Location
- 414 Brymer Creek Road McDonald, Tennessee 37353 United States
- Coordinates: 35°07′59″N 84°56′30″W﻿ / ﻿35.133078°N 84.941657°W

Information
- School type: Non-profit, College Preparatory, Specialty
- Established: 1906
- Closed: 2017
- Gender: Co-ed
- Campus size: 200 acres (0.81 km^{2})
- Colours: Burgundy, Gold, Dark Green
- Slogan: Tapping Potential...One Person at a Time
- Athletics: TSSAA
- Mascot: Warrior
- Website: http://bachmanfoundation.org/

= Bachman Academy =

Bachman Academy was a 6th-12th, co-ed college-preparatory boarding and day school in McDonald, Tennessee. It served to provide a non-traditional educational environment for students with learning differences, such as ADHD, Dyslexia, and NLD, but who have average to above average intelligence. It has since been re-branded as a charity that provides financial aid to students and schools called Bachman Foundation

==History ==
The school was founded in 1912 by Reverend John Lynn Bachman, pastor of the First Presbyterian Church of Sweetwater, Tennessee, as a Mission School for local children in the nearby mountain region of Farner, Tennessee. It was renamed "Lynn Bachman Memorial School." in 1916, Then, in 1925, the Jonathan W. Bachman Memorial Orphans Home was constructed on the grounds of the school, augmenting the school's mission.
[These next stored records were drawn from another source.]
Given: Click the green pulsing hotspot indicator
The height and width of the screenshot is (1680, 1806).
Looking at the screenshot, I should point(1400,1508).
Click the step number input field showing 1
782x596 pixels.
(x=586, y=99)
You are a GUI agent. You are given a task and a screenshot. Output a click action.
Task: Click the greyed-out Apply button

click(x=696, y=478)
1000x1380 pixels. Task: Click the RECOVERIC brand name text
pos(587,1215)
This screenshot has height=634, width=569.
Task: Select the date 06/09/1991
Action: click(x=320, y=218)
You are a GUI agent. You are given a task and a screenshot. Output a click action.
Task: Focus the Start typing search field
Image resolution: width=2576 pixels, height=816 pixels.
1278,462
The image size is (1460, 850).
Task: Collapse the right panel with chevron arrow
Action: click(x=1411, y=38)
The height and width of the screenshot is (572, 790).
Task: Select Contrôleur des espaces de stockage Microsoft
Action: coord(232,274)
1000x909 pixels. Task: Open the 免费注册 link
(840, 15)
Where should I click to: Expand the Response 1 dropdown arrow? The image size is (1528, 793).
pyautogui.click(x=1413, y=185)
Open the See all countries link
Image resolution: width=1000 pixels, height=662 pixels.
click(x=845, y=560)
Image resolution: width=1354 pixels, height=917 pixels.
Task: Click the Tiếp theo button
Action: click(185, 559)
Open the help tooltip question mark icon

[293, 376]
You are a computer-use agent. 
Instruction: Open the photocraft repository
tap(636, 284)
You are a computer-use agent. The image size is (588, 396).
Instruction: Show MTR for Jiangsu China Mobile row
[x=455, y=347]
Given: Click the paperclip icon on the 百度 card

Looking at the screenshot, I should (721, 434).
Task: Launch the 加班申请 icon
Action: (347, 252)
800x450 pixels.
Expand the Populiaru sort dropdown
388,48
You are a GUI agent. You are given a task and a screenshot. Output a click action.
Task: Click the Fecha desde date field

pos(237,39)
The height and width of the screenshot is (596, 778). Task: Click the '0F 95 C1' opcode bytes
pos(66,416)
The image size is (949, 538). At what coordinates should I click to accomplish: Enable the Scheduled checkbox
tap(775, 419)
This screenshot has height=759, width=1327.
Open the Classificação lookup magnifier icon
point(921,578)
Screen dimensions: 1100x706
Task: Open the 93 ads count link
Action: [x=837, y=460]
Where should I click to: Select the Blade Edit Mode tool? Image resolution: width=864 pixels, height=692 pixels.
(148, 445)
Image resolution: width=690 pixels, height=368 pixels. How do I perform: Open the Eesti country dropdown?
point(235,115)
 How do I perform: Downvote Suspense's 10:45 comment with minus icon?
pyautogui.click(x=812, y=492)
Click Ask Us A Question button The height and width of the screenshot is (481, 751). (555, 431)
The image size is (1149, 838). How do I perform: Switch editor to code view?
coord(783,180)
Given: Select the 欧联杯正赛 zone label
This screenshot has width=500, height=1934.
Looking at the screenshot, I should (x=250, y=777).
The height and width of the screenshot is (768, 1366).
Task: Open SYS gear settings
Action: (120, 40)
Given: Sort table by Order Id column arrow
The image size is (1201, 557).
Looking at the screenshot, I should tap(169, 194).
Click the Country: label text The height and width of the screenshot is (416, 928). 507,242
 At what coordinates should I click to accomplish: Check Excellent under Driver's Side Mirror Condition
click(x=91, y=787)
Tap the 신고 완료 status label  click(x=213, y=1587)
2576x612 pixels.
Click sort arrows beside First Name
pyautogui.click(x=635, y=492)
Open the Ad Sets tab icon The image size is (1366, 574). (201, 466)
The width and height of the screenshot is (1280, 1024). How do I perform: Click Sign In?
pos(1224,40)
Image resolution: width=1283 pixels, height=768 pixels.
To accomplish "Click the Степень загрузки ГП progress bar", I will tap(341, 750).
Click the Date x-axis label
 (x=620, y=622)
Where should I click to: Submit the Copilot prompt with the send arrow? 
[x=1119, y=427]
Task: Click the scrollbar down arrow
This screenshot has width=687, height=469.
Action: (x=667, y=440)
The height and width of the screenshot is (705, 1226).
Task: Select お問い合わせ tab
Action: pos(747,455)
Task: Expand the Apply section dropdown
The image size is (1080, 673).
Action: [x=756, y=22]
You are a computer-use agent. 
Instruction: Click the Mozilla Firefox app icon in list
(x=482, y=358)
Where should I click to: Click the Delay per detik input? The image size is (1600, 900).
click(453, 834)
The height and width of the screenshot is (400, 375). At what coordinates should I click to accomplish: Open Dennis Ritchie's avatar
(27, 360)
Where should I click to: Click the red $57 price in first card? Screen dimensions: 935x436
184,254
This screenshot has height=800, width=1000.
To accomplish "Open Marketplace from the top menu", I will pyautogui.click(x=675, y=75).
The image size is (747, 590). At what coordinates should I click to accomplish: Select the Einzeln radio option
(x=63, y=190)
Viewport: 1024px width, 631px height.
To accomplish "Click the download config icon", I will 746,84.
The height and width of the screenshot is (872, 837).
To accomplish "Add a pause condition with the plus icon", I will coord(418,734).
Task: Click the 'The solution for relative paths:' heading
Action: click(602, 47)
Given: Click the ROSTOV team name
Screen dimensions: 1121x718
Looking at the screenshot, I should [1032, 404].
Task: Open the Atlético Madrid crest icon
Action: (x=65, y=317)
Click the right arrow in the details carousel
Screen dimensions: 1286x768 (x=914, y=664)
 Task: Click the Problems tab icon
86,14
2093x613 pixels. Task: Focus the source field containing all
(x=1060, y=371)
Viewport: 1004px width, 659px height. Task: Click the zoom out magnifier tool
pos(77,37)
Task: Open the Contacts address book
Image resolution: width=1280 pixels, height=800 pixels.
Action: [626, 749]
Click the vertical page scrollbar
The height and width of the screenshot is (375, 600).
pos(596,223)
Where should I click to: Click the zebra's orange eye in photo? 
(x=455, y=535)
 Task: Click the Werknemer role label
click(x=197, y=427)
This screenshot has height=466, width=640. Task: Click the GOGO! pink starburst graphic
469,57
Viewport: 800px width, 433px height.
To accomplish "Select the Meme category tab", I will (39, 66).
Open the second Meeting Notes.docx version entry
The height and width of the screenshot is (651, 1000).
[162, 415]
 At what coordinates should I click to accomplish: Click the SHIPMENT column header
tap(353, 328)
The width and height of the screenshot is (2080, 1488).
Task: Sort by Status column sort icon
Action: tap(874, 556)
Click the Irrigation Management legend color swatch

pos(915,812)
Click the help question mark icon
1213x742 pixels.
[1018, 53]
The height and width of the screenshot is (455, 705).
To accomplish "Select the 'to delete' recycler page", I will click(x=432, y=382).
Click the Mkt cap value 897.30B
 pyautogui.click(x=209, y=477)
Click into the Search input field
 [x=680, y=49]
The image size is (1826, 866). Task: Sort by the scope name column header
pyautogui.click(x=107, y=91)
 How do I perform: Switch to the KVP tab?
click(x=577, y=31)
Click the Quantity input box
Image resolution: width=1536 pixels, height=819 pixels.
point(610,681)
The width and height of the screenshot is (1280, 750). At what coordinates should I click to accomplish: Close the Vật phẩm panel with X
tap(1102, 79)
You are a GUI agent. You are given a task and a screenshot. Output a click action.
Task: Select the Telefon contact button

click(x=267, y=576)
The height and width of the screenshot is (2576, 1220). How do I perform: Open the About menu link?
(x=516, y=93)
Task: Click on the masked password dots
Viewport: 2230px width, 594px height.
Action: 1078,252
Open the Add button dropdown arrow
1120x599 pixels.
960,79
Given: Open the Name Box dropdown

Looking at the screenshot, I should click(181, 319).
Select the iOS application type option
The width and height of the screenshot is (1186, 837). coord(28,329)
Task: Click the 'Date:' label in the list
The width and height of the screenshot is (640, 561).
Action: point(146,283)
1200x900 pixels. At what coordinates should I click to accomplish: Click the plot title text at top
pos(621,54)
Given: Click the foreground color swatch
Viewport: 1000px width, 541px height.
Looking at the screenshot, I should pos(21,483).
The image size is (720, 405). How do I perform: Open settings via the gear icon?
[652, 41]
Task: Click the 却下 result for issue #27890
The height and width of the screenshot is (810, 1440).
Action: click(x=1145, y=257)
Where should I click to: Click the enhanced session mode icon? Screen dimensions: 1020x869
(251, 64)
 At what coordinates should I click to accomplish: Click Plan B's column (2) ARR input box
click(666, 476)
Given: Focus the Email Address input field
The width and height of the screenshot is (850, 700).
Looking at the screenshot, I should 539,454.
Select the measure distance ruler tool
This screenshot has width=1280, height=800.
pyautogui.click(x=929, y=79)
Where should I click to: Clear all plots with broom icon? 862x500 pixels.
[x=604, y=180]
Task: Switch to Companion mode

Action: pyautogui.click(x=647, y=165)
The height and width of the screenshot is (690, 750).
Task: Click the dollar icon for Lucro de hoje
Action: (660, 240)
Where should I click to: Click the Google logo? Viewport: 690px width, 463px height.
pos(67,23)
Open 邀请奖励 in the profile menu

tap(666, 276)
Over the years, the school added more cottages to the grounds.

In 1934, with the addition of a new public school system in the area, "Bachman Home" was able to refine its focus on providing a home for the children, but using the public schools for educational programs. By 1936, 34 students from Bachman Home were attending the local elementary school and 12 students were attending Ducktown High School.

In 1950, the school relocated to a site in Cleveland, Tennessee.

By 1970, the Bachman Home expanded to include caring for children who came from less fortunate families in addition to orphans. They sought to keep siblings together and to get them into foster homes or back to their own families as quickly as possible.

During the 1980s and 1990s, Bachman Home served as a transitional facility for boys referred from the Department of Corrections and the Department of Human Services, including an alternative school on campus for boys with behavioral problems or who needed additional education before returning to a traditional school setting.

In 1999, it was renamed Bachman Academy, and changed its program to one providing for both boys and girls with learning disabilities and began accepting students from other areas of the country. In 2004, the academy became a SEVIS approved school and was able to accept international students with learning differences as well. By 2011, the school has served students with learning differences from 27 states and 8 countries.

Due to sharp decline in enrollment and financial difficulties in later years, the board of trustees made the decision to close the school after the 2016–2017 school year. On May 8, 2017, parents and staff were notified that the school was closing.

==Academics==
Bachman Academy was dually-accredited by the Southern Association of Colleges and Schools (SACS) and the Southern Association of Independent Schools (SAIS). The academy was a member of the Small Boarding Schools Association (SBSA). Academics met Tennessee state requirements. Career electives included Equestrian Science, Mechanics, Horticulture, and Woodworking.

==Athletics and extra-curriculars==
Many extra-curricular activities were offered including clubs and sports at the school and at the local YMCA. Interscholastic sports offered included programs in cross-country running, bowling, and equestrian provided by the school, and other sports had cooperative teams with Bradley County Public Schools through the Tennessee Secondary School Athletic Association.

Many activities were planned for boarding students on weekends.